Primary tumor and matched normal samples (nonneoplastic liver or whole blood) were obtained from the SingHealth Tissue Repository (Singapore), Fundeni Clinical Institute (Romania), Khon Kaen University (Thailand), ARC-Net Biobank (Italy), Centre de Resources Biologiques Paris-Sud (France), Department of Pathology, Yonsei University College of Medicine (South Korea), Hospital do Cancer de Barretos (Brazil), Linkou Chang Gung Memorial Hospital (Taiwan), and Department of Pancreatobiliary Surgery, The First Affiliated Hospital, Sun Yat-Sen University (China) with signed informed consent. WGS data from 10 Japanese cases were also included (National Cancer Center, Japan). The study was approved by the SingHealth Centralized Institutional Review Board (2006/449/B), Ethics Committee of the Clinical Institute of Digestive Diseases and Liver Transplantation, Fundeni (215/18.01.2010), Khon Kaen University (HE471214), Centre de Resources Biologiques Paris-Sud, National Cancer Center, Japan (G20-03), Severance Hospital, Yonsei University Health System (4-2014-0829), Hospital do Cancer de Barretos (716/2013), Linkou Chang Gung Memorial Hospital (100-2030B), The First Affiliated Hospital of Sun Yat-Sen University (2014/C_006), and ARC-Net Biobank at Verona University Hospital (n. prog. 1959). Clinicopathologic information for subjects, including age, sex, histology, tumor subtype, stage, and overall survival, were reviewed retrospectively. Cases were staged according to the AJCC Staging System 7th Edition. All patients had not received prior treatment. In total, 489 tumors with associated clinicopathologic data were obtained (133 Fluke-Pos: 132 O. viverrini, 1 C. sinensis; 39 HBV/HCV-positive; 5 PSC-positive). These were assayed on at least one profiling platform, which included: (i) WGS (71 CCAs); (ii) targeted sequencing surveying 404 genes (188 CCAs); (iii) published exome sequencing (ref. 8; 200 CCAs); (iv) HumanOmniExpress BeadChip arrays (SNP arrays; 175 CCAs); (v) DNA methylation 450k BeadChip arrays (138 CCAs); and (vi) HumanHT-12 Expression BeadChip arrays (gene expression arrays; 118 CCAs; Supplementary Tables S1 and S5). A detailed list of clinical data is included in Supplementary Table S1A.

Cell Lines

H69 nonmalignant immortalized cholangiocyte cells were obtained in 2011 from D. Jefferson (New England Medical Center, Tufts University) and cultured as previously described (53).
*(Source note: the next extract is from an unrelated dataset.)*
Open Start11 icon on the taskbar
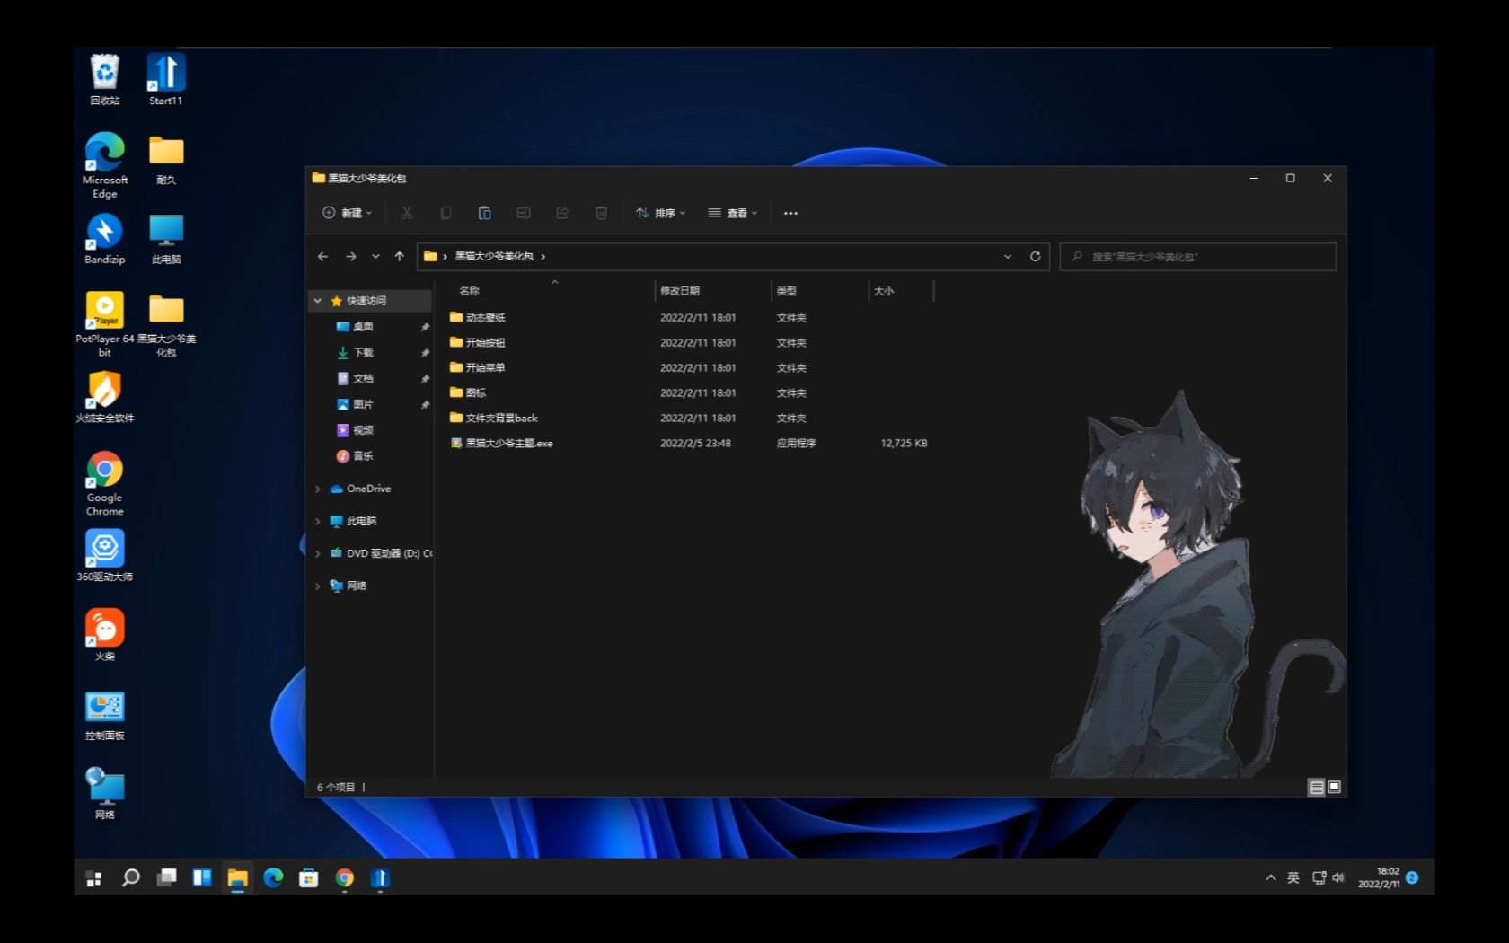click(x=380, y=877)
HEK293T cells were obtained from the ATCC (CRL-3216) in 2015 and cultured with DMEM, 10% FBS, 2 mmol/L L-glutamine, and 1% penicillin/streptomycin. EGI-1 was purchased from DSMZ (ACC 385) and maintained in DMEM supplemented with 10% FBS (Sigma-Aldrich). HUCCT1 (JCRB0425) cells were purchased from the Health Sciences Research Resources Back (HSRRB) in 2009 and maintained in RPMI-1640 medium with 10% FBS. M213 (JCRB1557) cells were obtained from the Liver Fluke and Cholangiocarcinoma Research Center in 2015 and cultured with Ham's F12 media (Gibco). Cells were cultured at 37°C in a 5% CO2 humidified chamber. All cell lines were authenticated by short-tandem repeat profiling and found to be negative for Mycoplasma as assessed by the MycoSensor qPCR Assay Kit (Agilent Technologies).
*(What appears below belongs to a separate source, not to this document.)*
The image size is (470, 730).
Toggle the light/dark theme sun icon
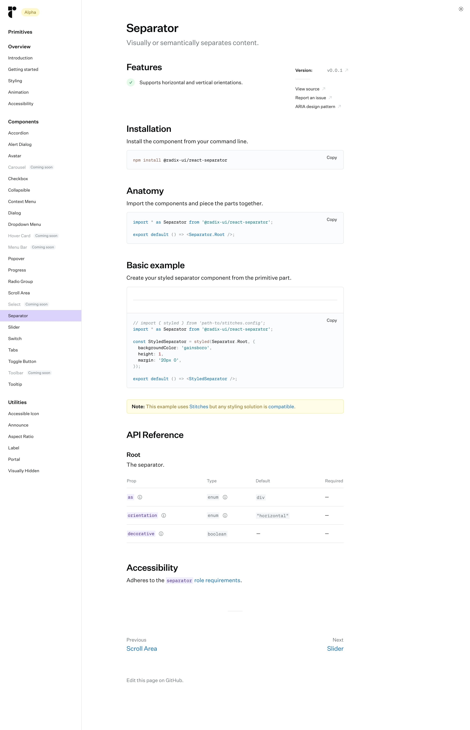(461, 9)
Sample Preparation and Sequencing

Genomic DNA was extracted using the QIamp DNA mini kit (Qiagen). DNA yield and quality were determined using Picogreen (Invitrogen) and further visually inspected by agarose gel electrophoresis. RNA was extracted using an RNeasy mini kit (Qiagen), quantified by measuring Abs260 with a UV spectrophotometer, and quality assessed with the Agilent 2100 Bioanalyzer (Agilent Technologies). Sequencing libraries were prepared from DNA extracted from tumor and normal samples using the SureSelect XT2 Target Enrichment System for the Illumina Multiplexed Sequencing platform (Illumina) according to the manufacturer's instructions. WGS was performed using Illumina HiSeq X10, Illumina HiSeq2500, and Illumina HiSeq2000 instruments. To survey the frequency and distribution of somatic mutations in the validation cohort (188 CCAs), targeted sequencing of 404 genes was performed after capture with a custom SureSelect capture reagent designed using the SureDesign tool (Agilent Technologies). Target-enriched libraries were sequenced on the Illumina HiSeq 4000 sequencing platform. Coverage of coding regions based on the amplicon design was 99.6% (Supplementary Table S5).

Reporter Assays

For 3′ UTR reporter assays, control reporter plasmids (LUC) were generated by cloning the SV40 promoter into the pGL4.10 promoterless luciferase reporter vector (Promega). The LUC-FGFR2_3′UTR test plasmid was engineered by inserting the 1,666 bp 3′UTR region of FGFR2 (starting from stop codon) into the immediate 3′ end of the luciferase gene of the LUC plasmid. HEK293T or H69 cells were cotransfected with a Renilla-containing plasmid with either LUC or LUC-FGFR2_3′UTR. Transfected cells were incubated for 24 hours.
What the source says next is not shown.